Each prayer had a long dramatic pause after the Blessed Virgin’s name, so there was a sense of drama and, on those quiz days, the word wisdom would be drawn out with about four extra vowels. The latter version of the prayer always prompted a chorus of groans from us.
As for someone who came along after I graduated that impacted Jim, the good doc told me a story about Fred Jamroz, a no-nonsense economics teacher and coach and a devout Notre Dame grad, as evidenced by his naming the four plays that he taught his frosh basketball players after the four writers of the Gospels — Matthew, Mark, Luke and John.
Recalled Jim, “I can remember before class started talking with a classmate, and I was doing what teenagers often do, explaining how misguided I thought someone was, demonstrating that old ‘I’ve-got-it-all-figured-out’ attitude. Well, Mr. Jamroz overheard me and halted me in mid-sentence when he boomed out, ‘Hey! Everybody’s got a story to tell!’”
And, counting the contraction as one, with seven words, he provided what I’m pretty sure was that day’s most valuable lesson, that all of us are here pretty much doing our best in our own way, and it would a pretty good idea to holster that youthful arrogance and be more understanding and tolerant of others.
Jim and I also spoke of the impacting teachers we both had, memorable ones such as Bill Clark, who introduced us to the wonders of the tachistoscope in his speed-reading class, a teacher who could both intimidate in his role as Dean of Discipline but also disarm with his well-honed sense of humor.

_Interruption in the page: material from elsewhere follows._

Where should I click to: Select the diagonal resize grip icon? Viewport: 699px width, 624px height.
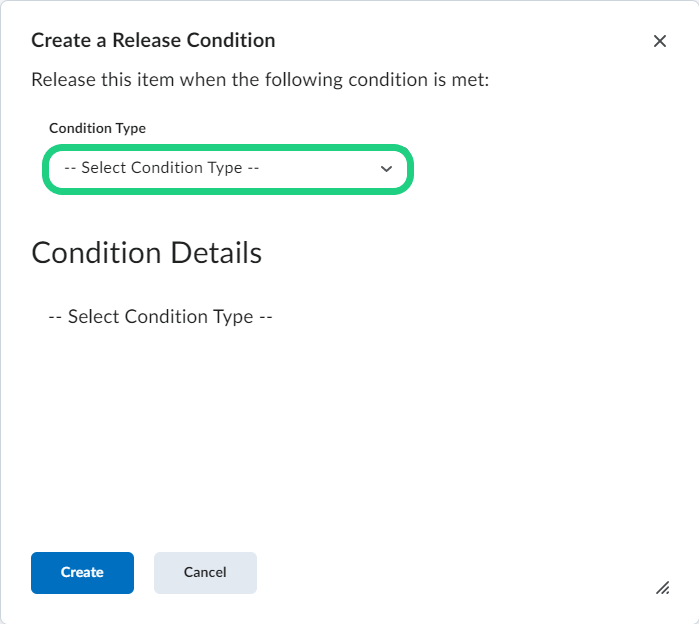(662, 588)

We also shared our recollections of Dick Ireland, who, Jim recalled, would mutter something about “that damn old man interrupting” every time Father Herr would come on the PA banging that bell to rail about lagging sales in the booster drive, evidence that Mr. Ireland cherished every classroom moment to get his physics points across. It was a trait I took with me into my own classrooms years hence.
We were both impacted so greatly by Miss Virginia Moore, who, like Father Herr and Paul Temple, cast such a long shadow in her history and English classrooms despite her diminutive size. Her preparation and presentation of the overlapping disciplines of English and history were near legendary. Little could I have known when I sat before her that she would be the best teacher I would ever have, from elementary school to high school to college to graduate school.
While pretty much all of the teachers of which we spoke that morning are now gone, so much of them has remained with us to this day. And, that’s the opportunity all of you returning teachers, perhaps grumbling a bit now that summer is over, have, the opportunity, in your own way, to make yourself someone else’s memory.
If you can succeed in doing that, some time many years from now, there just might be a couple 60-somethings sitting in front of eggs and pancakes recalling fondly both what you taught them, and, more importantly, how you taught them.
So, in these first few days of this brand new school year, returning teachers, start making yourself memorable.